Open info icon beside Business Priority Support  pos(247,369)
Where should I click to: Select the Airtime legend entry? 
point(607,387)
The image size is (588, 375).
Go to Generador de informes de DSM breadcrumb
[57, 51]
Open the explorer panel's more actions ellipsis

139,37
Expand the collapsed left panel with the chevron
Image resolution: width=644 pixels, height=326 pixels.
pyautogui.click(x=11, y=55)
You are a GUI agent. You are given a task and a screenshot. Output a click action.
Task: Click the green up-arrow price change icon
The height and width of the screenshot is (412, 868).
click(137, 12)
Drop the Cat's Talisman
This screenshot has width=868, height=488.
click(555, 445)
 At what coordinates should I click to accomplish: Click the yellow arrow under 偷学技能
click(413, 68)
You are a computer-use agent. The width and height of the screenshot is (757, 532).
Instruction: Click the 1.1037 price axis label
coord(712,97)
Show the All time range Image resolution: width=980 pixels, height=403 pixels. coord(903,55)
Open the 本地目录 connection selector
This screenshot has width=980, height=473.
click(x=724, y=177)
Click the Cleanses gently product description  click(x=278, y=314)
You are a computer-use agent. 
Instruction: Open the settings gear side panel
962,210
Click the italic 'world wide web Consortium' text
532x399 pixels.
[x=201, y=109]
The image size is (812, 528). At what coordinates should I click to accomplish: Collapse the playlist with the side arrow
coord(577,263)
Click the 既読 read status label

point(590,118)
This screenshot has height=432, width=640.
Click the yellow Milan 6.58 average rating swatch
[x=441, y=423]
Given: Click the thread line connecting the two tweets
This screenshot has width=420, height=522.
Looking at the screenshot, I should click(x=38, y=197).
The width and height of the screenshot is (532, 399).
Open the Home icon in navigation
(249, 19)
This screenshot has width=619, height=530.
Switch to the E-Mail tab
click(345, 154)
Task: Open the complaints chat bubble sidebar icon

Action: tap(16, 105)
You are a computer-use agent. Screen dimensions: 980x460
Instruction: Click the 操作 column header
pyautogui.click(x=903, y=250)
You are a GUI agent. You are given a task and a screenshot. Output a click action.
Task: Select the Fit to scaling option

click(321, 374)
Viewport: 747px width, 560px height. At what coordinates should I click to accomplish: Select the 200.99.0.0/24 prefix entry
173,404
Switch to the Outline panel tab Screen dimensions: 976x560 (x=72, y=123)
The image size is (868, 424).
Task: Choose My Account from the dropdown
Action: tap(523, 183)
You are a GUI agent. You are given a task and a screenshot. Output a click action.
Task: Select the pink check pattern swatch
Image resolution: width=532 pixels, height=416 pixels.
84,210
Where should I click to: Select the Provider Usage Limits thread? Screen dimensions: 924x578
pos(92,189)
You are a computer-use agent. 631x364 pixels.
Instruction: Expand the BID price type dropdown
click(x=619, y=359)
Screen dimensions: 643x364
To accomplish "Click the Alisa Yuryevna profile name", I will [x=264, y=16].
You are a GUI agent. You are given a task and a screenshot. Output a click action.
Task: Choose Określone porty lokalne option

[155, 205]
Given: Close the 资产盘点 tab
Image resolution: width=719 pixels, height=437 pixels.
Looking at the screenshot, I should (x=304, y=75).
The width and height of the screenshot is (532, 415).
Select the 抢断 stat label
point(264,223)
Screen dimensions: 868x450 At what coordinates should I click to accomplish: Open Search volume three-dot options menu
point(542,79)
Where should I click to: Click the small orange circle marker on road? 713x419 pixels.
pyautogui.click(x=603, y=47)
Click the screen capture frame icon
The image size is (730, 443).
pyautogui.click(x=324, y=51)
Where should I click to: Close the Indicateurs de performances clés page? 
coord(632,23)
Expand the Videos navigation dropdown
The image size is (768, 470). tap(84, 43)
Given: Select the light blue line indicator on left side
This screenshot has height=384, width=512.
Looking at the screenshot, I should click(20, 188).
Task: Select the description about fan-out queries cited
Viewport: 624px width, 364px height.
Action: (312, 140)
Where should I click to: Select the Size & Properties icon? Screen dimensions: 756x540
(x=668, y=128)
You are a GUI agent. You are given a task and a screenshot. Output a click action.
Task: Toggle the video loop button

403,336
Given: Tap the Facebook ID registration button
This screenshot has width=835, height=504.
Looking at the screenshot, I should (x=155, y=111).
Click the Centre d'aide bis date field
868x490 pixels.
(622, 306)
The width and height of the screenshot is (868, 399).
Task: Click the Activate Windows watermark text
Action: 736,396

#### Task brief:
For the entries above, transcribe precisely the lines from the one with "Where should I click to: Select the Size" through the end, including both.

#### Response box:
Where should I click to: Select the Size & Properties icon? Screen dimensions: 756x540
(x=668, y=128)
You are a GUI agent. You are given a task and a screenshot. Output a click action.
Task: Toggle the video loop button

403,336
Given: Tap the Facebook ID registration button
This screenshot has width=835, height=504.
Looking at the screenshot, I should (x=155, y=111).
Click the Centre d'aide bis date field
868x490 pixels.
(622, 306)
The width and height of the screenshot is (868, 399).
Task: Click the Activate Windows watermark text
Action: 736,396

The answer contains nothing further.